Lijsten met verboden wachtwoorden zijn een functie van Microsoft Entra ID P1- of P2-licenties.

Een schermopname met een configuratiescherm voor het instellen van een aangepaste lijst met verboden wachtwoorden.

Beveiligen tegen wachtwoordspray

Met Microsoft Entra-wachtwoordbeveiliging kunt u zich beschermen tegen aanvallen met wachtwoordspray. De meeste wachtwoordensprayaanvallen verzenden slechts enkele van de bekende zwakste wachtwoorden tegen elk van de accounts in een onderneming. Met deze techniek kan de aanvaller snel zoeken naar een gecompromitteerd account en potentiële detectiedrempels omzeilen.

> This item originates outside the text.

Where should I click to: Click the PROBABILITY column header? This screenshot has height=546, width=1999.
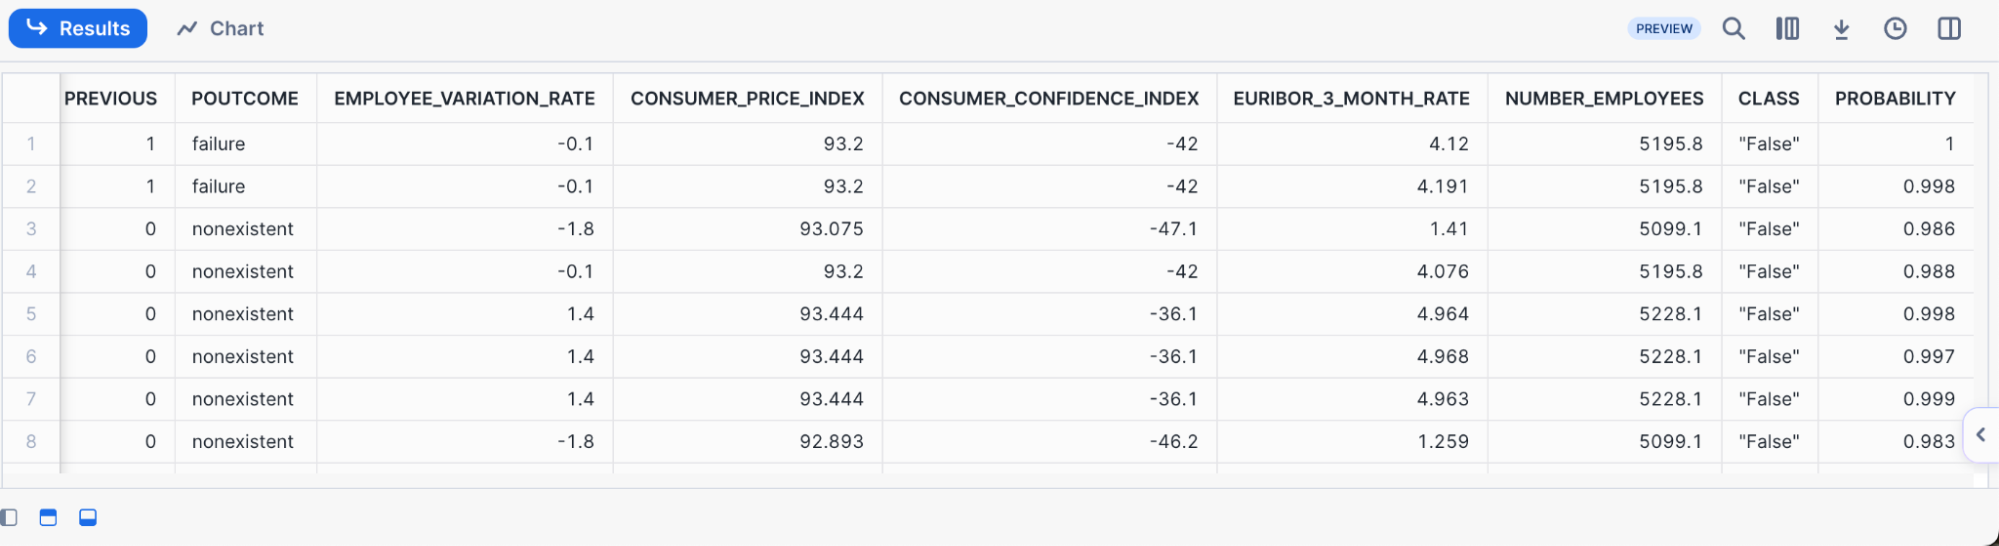tap(1894, 98)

Microsoft Entra-wachtwoordbeveiliging blokkeert efficiënt alle bekende zwakke wachtwoorden die waarschijnlijk worden gebruikt bij aanvallen met wachtwoordspray. Deze beveiliging is gebaseerd op realtime beveiligingstelemetriegegevens van Microsoft Entra ID, die wordt gebruikt om de wereldwijde lijst met verboden wachtwoorden te maken.

Hybride beveiliging

Voor hybride beveiliging kunnen beheerders Microsoft Entra-wachtwoordbeveiliging integreren in een on-premises Active Directory-omgeving. Een onderdeel dat in de on-premises omgeving is geïnstalleerd, ontvangt de algemene lijst met verboden wachtwoorden en aangepaste beleidsregels voor wachtwoordbeveiliging van Microsoft Entra-id. Domeincontrollers gebruiken deze vervolgens om gebeurtenissen voor wachtwoordwijziging te verwerken. Deze hybride benadering zorgt ervoor dat, wanneer een gebruiker zijn of haar wachtwoord wijzigt, microsoft Entra-wachtwoordbeveiliging wordt toegepast.

Hoewel wachtwoordbeveiliging de sterkte van wachtwoorden verbetert, moet u nog steeds aanbevolen procedures gebruiken, zoals meervoudige verificatie. Wachtwoorden alleen, zelfs sterke wachtwoorden, zijn niet zo veilig als meerdere beveiligingslagen.